[Start RECORDS SUPPLIED]

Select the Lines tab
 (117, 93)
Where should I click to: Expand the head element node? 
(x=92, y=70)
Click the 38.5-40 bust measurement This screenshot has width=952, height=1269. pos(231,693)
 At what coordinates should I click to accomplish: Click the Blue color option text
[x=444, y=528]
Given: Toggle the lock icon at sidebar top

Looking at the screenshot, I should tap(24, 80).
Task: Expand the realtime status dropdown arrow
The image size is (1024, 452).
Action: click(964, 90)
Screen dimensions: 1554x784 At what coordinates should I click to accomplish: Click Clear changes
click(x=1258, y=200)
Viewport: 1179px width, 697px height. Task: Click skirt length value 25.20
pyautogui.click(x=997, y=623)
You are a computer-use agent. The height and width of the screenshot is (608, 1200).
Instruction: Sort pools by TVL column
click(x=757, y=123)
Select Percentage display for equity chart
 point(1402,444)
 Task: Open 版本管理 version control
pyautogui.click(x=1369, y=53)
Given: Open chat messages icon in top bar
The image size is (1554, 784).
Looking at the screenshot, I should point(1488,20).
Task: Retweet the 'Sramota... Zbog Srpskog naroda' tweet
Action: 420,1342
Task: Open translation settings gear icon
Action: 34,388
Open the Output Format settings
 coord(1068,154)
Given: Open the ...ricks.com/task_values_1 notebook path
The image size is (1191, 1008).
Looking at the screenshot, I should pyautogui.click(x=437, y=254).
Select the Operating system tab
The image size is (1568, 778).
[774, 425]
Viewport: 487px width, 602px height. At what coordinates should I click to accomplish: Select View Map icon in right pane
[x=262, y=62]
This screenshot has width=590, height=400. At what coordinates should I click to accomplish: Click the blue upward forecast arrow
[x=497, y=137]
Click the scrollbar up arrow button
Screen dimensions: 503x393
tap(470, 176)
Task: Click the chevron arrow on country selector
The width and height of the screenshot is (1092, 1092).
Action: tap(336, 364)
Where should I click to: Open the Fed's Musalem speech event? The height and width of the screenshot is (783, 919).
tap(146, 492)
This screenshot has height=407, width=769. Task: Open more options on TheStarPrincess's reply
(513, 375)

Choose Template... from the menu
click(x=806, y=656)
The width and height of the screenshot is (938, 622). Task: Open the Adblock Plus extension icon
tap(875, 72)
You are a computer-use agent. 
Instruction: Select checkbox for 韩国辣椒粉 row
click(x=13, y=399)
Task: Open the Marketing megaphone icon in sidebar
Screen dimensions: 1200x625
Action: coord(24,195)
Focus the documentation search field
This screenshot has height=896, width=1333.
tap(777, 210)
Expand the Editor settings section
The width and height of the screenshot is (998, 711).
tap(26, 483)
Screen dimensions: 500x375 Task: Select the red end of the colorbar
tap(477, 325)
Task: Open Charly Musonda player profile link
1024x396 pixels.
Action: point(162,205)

[End RECORDS SUPPLIED]

TO DO: Copy out the part of the listing that runs from its start through the line containing "click(x=806, y=656)", including both ends.

FINISHED ANSWER:
Select the Lines tab
 (117, 93)
Where should I click to: Expand the head element node? 
(x=92, y=70)
Click the 38.5-40 bust measurement This screenshot has width=952, height=1269. pos(231,693)
 At what coordinates should I click to accomplish: Click the Blue color option text
[x=444, y=528]
Given: Toggle the lock icon at sidebar top

Looking at the screenshot, I should tap(24, 80).
Task: Expand the realtime status dropdown arrow
The image size is (1024, 452).
Action: click(964, 90)
Screen dimensions: 1554x784 At what coordinates should I click to accomplish: Click Clear changes
click(x=1258, y=200)
Viewport: 1179px width, 697px height. Task: Click skirt length value 25.20
pyautogui.click(x=997, y=623)
You are a computer-use agent. The height and width of the screenshot is (608, 1200).
Instruction: Sort pools by TVL column
click(x=757, y=123)
Select Percentage display for equity chart
 point(1402,444)
 Task: Open 版本管理 version control
pyautogui.click(x=1369, y=53)
Given: Open chat messages icon in top bar
The image size is (1554, 784).
Looking at the screenshot, I should point(1488,20).
Task: Retweet the 'Sramota... Zbog Srpskog naroda' tweet
Action: 420,1342
Task: Open translation settings gear icon
Action: 34,388
Open the Output Format settings
 coord(1068,154)
Given: Open the ...ricks.com/task_values_1 notebook path
The image size is (1191, 1008).
Looking at the screenshot, I should pyautogui.click(x=437, y=254).
Select the Operating system tab
The image size is (1568, 778).
[774, 425]
Viewport: 487px width, 602px height. At what coordinates should I click to accomplish: Select View Map icon in right pane
[x=262, y=62]
This screenshot has width=590, height=400. At what coordinates should I click to accomplish: Click the blue upward forecast arrow
[x=497, y=137]
Click the scrollbar up arrow button
Screen dimensions: 503x393
tap(470, 176)
Task: Click the chevron arrow on country selector
The width and height of the screenshot is (1092, 1092).
Action: tap(336, 364)
Where should I click to: Open the Fed's Musalem speech event? The height and width of the screenshot is (783, 919).
tap(146, 492)
This screenshot has height=407, width=769. Task: Open more options on TheStarPrincess's reply
(513, 375)

Choose Template... from the menu
click(x=806, y=656)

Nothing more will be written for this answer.